Guillaume Je t'ai juste invité à boire
un verre, je ne t'ai pas demandé en mariage.
Léonor (songeuse) D'accord... Tu connais le Bar
de l'écho ? Retrouves-y moi à... Disons cinq heures ?
Elle fait volte-face, s’éloigne et disparaît en tournant
au coin de la rue. Guillaume la regarde partir, incapable de bouger,
souriant largement.
8. EXT / JOUR - RUE
Guillaume apparaît au coin de la rue, il marche tranquillement.
La rue est vide. Guillaume regarde autour de lui, l’air heureux. La
rue est soudain pleine d’une foule compacte qui marche dans tous les
sens tout en allant à l’encontre de Guillaume et celui-ci peine à la
traverser. Mais la foule reste silencieuse, comme Guillaume.
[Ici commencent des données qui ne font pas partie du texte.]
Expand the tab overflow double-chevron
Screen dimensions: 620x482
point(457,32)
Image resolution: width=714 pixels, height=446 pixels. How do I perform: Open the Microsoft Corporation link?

Guillaume (Off) C'est le premier jour du reste
de votre vie... N'importe quoi. C'est le premier jour de ma vie. On
verra bien ce qu'il me réserve.
Son grand-père, Christophe, Lucas, Léonor le croisent
successivement sans s’arrêter.
Jonathan (Off) On doit profiter de chaque
jour, avant qu'il ne se termine.
Lucas (Off) C'est ce que j'essai de lui
faire comprendre depuis le début.
Christophe Ce type, là, c'est un héros.
Léonor (Off) Et il ne sait ni où il va,
ni où ça le mènera. Qu'est-ce qu'il fait ?
La foule se fait peu à peu moins dense et la rue redevient
vide, à part Guillaume. Des voix se font entendre au fur et à mesure
qu'il avance, de plus en plus fort, ce qui ne l'étonne pas. Il fait
encore quelques pas et s’arrête devant un bar. Le brouhaha s'interrompt.
Un vélo de la poste est posé contre la façade du bar. Guillaume se retourne
avant d’entrer.
Guillaume Je commence...
Guillaume sort des lunettes de soleil de la poche de sa veste, les mets, rentre dans le café et rejoint Léonor, assise à une table.